The Lysosome–Cathepsin Axis in Pancreatic Cancer: Mechanisms of Stromal Remodeling, Immune Evasion, and Therapy Resistance

Pancreatic cancer remains one of the most lethal malignancies worldwide, with pancreatic ductal adenocarcinoma accounting for the vast majority of cases and characterized by extensive desmoplasia, immune exclusion, and resistance to systemic therapies. Increasing evidence implicates lysosomal cathepsins as important regulators of these defining features of pancreatic tumor biology. Cathepsin-dependent proteolysis and lysosome-associated signaling pathways contribute to extracellular matrix remodeling, regulate immune cell trafficking, and influence antigen processing and presentation. Beyond their classical degradative functions, cathepsins participate in stress-adaptive cellular programs linked to autophagy, metabolic regulation, and proteostasis, supporting tumor cell survival under hypoxic, nutrient-limited, and therapy-induced stress conditions.
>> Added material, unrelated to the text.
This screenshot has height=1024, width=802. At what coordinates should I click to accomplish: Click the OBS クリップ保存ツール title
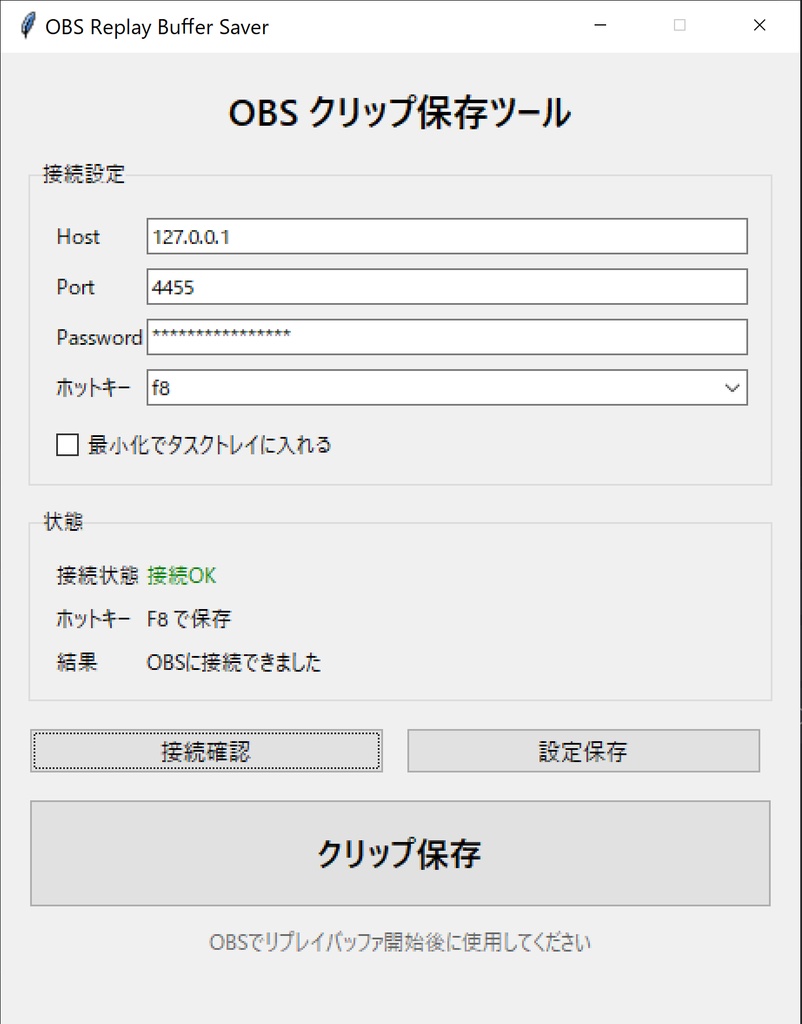pos(400,114)
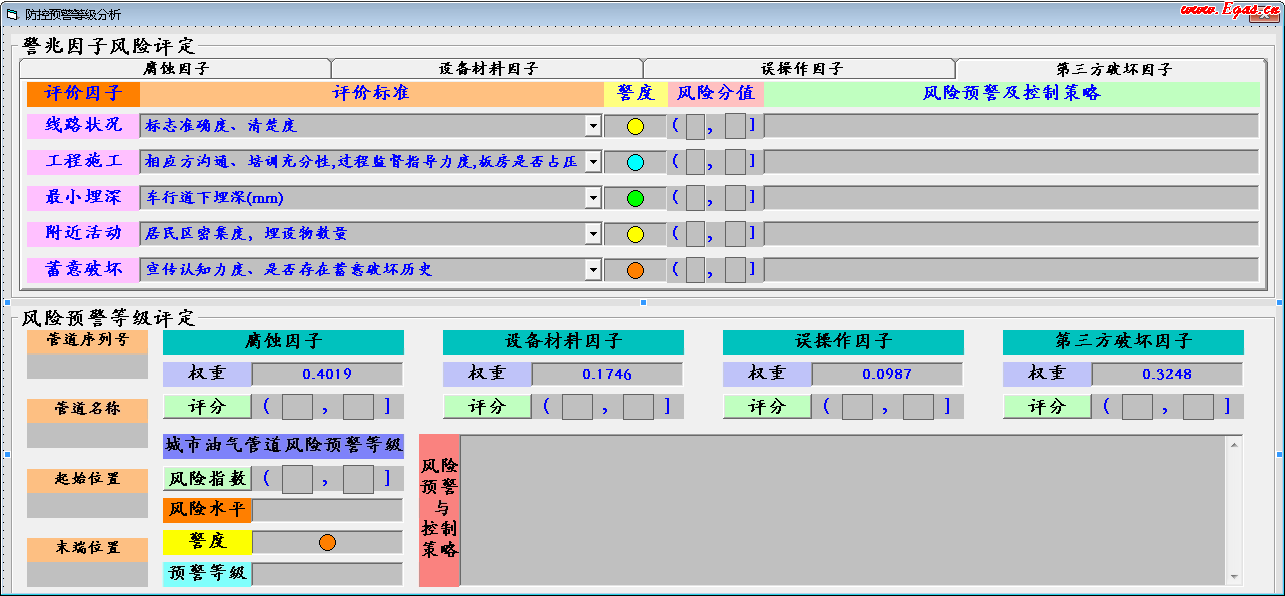The width and height of the screenshot is (1285, 596).
Task: Click the orange warning swatch for 蓄意破坏
Action: click(x=635, y=271)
Within the tumor microenvironment, dysregulated cathepsin activity promotes immune evasion by reshaping cytokine networks, impairing effective antigen presentation, and reinforcing physical and functional barriers to cytotoxic T-cell infiltration. Collectively, these mechanisms position the lysosome–cathepsin system as a central regulator of proteolytic remodeling, immune exclusion, and adaptive therapy resistance in pancreatic cancer, highlighting its potential relevance for emerging combinatorial therapeutic strategies.